Ist dieser Rückgang also lohnenswert, um ihn zu kaufen? Die falsche Art, darauf zu antworten, ist mit dem Renditeverhältnis. Die richtige Art ist, zu entscheiden, ob es sich um etwa 15-mal mehr als der Durchschnitt handelt.Post-DealDie Einnahmenbasis – mit den bereits gebundenen Cashflows für die Dividenden sowie dem neu angesparten Geld zur Finanzierung – reichen aus, um Sie dafür zu bezahlen, dass Sie den „Premium“ von jemand anderem aufnehmen. Der Markt macht hier keinen Fehler. Die 23%-Abzüge sind keine fehlerhaften Preise, die noch geheilt werden müssen; es handelt sich vielmehr um eine vernünftige Abzugung des Wertes, der den Inhabern von Kenvue zukommt, sowie um die Belastung, die auf das Bilanzbild wirkt.
Die enttäuschenden Signale sind konkret. Wenn nach jeder Quartalszahlung die Synergien wirken und der Netto-Schulden/EBITDA-Wert auf das Ziel von 2-fach sinkt, während die organischen Umsätze endlich positiv verlaufen, dann waren die „contrarian bears“ sowie die niedrigen Multiplikatoren ein Fehler. Wenn hingegen der Dividend fließt nicht weiter, die Rückkaufaktionen nicht stattfinden oder die Integrationkosten den Auszahlungsbetrag übersteigen, dann ist das 5-prozentige Rendite der Preis für das Risiko – nicht der Belohnung. Achten Sie auf den freien Cashflow-Ausgabenanteil: Das ist die Zahl, bei der Dividende, Schulden und Umwandlung zusammenkommen.

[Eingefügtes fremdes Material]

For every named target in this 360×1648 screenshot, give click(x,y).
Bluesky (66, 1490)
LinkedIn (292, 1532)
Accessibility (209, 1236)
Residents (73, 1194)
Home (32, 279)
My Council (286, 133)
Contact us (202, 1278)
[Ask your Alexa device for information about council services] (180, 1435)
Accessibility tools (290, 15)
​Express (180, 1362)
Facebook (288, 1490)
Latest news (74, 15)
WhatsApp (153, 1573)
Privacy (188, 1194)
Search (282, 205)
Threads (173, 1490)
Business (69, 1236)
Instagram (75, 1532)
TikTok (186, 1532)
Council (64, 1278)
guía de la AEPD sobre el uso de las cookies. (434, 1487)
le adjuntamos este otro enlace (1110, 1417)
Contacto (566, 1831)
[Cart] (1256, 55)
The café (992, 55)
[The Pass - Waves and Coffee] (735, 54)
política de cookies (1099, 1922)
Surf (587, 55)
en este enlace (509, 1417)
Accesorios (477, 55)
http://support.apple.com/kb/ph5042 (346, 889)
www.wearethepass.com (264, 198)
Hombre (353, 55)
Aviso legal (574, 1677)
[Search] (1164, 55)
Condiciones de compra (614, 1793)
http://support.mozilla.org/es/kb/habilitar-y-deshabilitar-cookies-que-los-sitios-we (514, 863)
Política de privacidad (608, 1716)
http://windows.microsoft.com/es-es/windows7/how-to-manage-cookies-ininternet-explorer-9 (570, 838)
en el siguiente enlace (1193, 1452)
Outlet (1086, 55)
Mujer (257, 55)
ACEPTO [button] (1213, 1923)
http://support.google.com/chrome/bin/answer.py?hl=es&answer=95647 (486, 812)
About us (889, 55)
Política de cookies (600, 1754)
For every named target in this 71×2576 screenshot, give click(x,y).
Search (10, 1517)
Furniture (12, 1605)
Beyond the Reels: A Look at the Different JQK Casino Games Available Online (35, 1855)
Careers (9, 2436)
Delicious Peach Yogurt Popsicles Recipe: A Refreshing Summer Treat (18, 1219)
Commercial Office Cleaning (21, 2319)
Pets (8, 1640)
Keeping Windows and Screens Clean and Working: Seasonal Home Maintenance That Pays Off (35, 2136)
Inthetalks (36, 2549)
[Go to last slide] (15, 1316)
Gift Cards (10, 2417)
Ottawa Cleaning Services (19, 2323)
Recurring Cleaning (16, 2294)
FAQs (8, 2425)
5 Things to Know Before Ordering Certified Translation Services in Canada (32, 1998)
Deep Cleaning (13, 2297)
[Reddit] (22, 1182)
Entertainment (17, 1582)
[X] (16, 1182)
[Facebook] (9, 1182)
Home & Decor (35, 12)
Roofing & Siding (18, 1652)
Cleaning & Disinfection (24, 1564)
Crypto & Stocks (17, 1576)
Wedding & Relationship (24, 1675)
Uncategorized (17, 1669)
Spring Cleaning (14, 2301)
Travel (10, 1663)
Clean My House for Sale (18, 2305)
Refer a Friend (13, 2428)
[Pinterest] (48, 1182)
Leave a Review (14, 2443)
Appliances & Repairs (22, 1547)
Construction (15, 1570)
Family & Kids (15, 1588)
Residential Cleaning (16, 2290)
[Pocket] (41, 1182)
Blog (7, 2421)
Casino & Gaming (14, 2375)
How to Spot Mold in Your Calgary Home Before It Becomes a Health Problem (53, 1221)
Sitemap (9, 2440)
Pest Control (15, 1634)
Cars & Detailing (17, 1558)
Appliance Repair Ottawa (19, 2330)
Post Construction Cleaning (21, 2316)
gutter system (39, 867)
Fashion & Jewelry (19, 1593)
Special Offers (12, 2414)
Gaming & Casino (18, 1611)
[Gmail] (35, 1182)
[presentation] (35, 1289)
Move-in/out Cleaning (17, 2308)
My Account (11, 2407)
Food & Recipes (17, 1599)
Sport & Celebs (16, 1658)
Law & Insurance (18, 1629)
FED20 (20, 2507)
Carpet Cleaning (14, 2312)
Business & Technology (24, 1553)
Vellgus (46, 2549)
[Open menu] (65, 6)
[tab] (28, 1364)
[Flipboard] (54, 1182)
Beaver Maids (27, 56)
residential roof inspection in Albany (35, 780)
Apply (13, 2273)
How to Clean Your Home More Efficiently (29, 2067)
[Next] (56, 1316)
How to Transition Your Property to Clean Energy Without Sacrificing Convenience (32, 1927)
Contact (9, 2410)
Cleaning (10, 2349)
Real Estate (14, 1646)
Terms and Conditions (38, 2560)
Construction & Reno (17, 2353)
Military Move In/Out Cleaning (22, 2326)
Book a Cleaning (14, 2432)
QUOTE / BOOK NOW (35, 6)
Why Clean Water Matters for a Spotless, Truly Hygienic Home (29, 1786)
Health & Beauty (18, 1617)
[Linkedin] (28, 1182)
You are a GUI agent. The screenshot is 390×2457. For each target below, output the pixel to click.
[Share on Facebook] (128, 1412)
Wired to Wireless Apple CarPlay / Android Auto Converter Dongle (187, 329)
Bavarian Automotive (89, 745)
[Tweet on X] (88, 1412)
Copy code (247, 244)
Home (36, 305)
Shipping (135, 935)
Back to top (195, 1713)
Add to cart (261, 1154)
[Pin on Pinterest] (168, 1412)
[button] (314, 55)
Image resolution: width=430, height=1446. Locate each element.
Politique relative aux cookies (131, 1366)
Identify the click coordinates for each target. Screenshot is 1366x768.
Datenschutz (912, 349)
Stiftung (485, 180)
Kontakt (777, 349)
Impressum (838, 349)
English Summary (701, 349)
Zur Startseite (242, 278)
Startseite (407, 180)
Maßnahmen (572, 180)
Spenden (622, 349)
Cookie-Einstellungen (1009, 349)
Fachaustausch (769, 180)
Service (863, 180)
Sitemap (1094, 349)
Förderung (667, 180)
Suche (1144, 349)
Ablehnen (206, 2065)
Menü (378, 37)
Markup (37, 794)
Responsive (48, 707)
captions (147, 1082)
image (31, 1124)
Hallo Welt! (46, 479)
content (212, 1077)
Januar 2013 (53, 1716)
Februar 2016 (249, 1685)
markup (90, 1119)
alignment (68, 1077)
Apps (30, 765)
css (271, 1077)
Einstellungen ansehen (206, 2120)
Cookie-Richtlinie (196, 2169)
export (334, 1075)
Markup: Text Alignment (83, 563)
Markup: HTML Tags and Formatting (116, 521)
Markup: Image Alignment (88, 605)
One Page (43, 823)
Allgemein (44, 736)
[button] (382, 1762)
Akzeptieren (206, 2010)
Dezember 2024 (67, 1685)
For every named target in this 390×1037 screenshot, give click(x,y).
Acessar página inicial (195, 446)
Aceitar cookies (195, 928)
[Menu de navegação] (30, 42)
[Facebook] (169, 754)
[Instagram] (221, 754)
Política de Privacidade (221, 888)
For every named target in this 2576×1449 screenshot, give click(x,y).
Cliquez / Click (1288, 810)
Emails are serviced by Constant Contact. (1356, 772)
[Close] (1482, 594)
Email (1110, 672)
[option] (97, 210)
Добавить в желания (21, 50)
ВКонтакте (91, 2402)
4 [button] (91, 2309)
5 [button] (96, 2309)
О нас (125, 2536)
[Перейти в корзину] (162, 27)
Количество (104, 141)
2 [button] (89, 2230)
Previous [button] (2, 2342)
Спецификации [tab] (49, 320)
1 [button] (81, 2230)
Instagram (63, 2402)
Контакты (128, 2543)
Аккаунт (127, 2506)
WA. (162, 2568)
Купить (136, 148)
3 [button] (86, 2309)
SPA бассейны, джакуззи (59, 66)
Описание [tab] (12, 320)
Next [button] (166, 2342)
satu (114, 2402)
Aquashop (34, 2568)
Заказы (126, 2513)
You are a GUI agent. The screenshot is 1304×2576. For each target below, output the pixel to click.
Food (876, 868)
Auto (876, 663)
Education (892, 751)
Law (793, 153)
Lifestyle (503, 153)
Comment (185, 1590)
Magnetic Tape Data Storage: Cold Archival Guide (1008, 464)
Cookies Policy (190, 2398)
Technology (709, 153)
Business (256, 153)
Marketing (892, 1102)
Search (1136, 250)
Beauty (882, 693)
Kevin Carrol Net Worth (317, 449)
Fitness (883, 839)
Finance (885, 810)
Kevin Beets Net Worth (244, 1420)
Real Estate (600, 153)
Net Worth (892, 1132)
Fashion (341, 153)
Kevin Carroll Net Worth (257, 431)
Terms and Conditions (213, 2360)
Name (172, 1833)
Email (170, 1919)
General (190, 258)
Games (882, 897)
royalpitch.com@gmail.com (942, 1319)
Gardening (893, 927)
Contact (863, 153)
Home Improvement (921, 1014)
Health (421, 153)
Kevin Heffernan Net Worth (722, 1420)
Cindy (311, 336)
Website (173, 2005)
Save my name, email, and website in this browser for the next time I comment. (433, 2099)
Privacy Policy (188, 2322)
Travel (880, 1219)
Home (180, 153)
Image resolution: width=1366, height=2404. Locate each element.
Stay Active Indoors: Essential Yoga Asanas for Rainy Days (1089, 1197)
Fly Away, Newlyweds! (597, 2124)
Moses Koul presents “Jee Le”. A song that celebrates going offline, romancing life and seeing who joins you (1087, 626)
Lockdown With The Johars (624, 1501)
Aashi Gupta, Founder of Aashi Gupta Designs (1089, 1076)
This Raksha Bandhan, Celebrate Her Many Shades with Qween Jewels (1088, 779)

Die Leute hatten recht: Es handelt sich dabei um ein defensives Konsumunternehmen mit einer langen Geschichte an Dividendenzahlungen. Das macht den Handel riskant. Das „sicherste“ Merkmal von Kimberly-Clark – der Ertrag – ist genau das, was die Investitionen in dieses Unternehmen gefährdet. Die Zusammenarbeit mit dieser Konklusion schützt zwar eine bestimmte Darstellung der Situation, aber sie schützt nicht die gesamte Portfoliodarstellung.
Inez Corwin ist eine Art „Contrarianin“ auf dem Bereich der Künstlichen Intelligenz – sie versucht, die Annahmen zu erkennen, die alle verwenden, und die Beweise, die diese Annahmen widerlegen könnten.